◆ **Exercise requirements**:
Extract precisely the lines that run from the line containing "Task: Click the sharp spike just after 00:00" to the end of the records below, with both ends included and pictures omitted.

◆ **Dataset records**:
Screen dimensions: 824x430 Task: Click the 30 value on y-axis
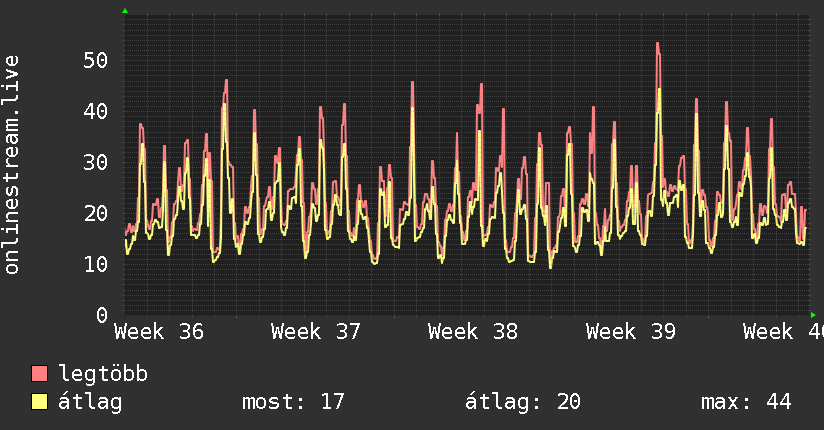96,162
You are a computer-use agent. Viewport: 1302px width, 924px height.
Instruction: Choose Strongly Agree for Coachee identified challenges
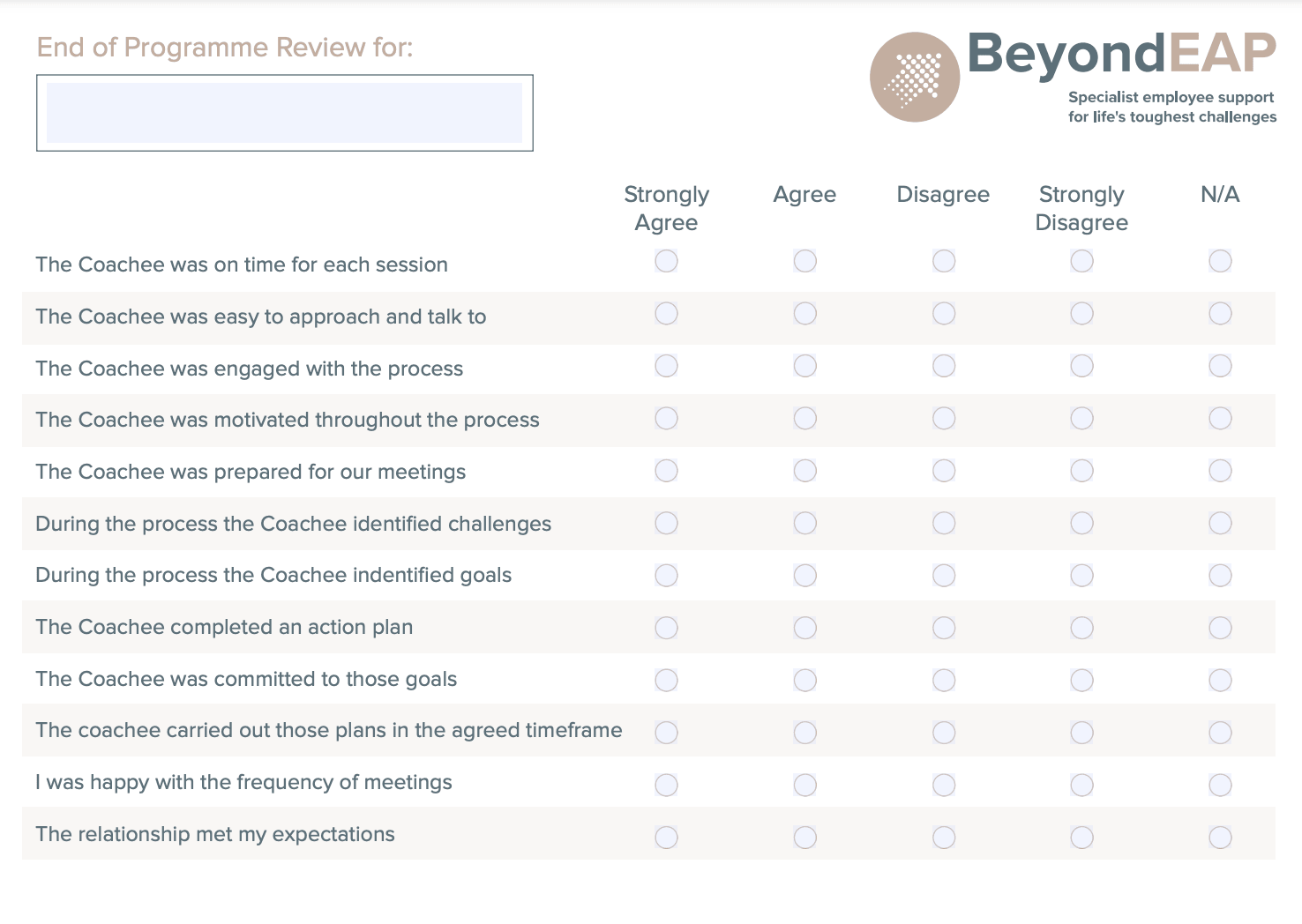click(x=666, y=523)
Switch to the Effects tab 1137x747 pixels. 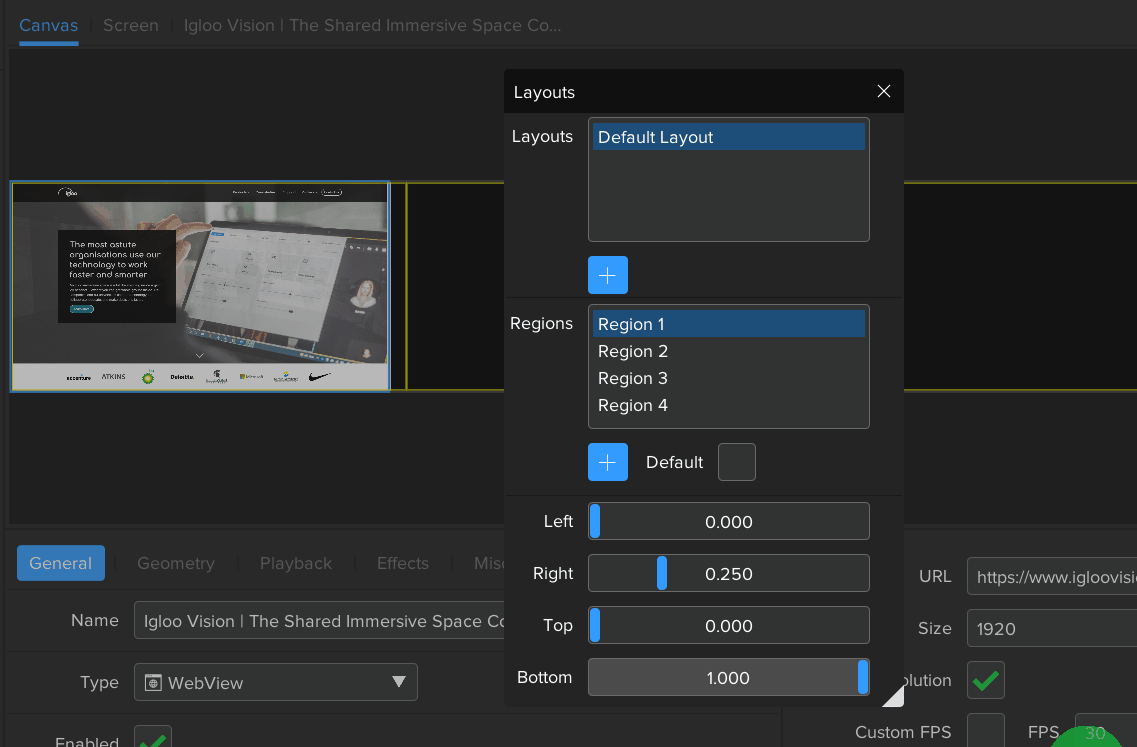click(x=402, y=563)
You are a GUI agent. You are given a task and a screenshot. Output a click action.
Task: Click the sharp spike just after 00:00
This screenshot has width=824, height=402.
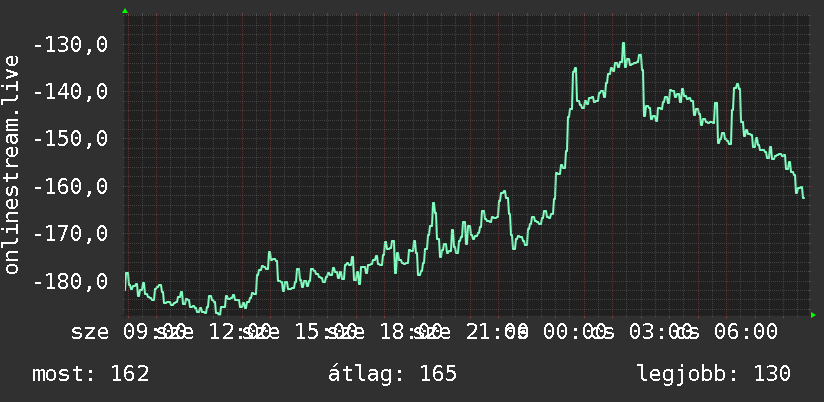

◆ **Your response**:
Task: Click the sharp spike just after 00:00
This screenshot has width=824, height=402.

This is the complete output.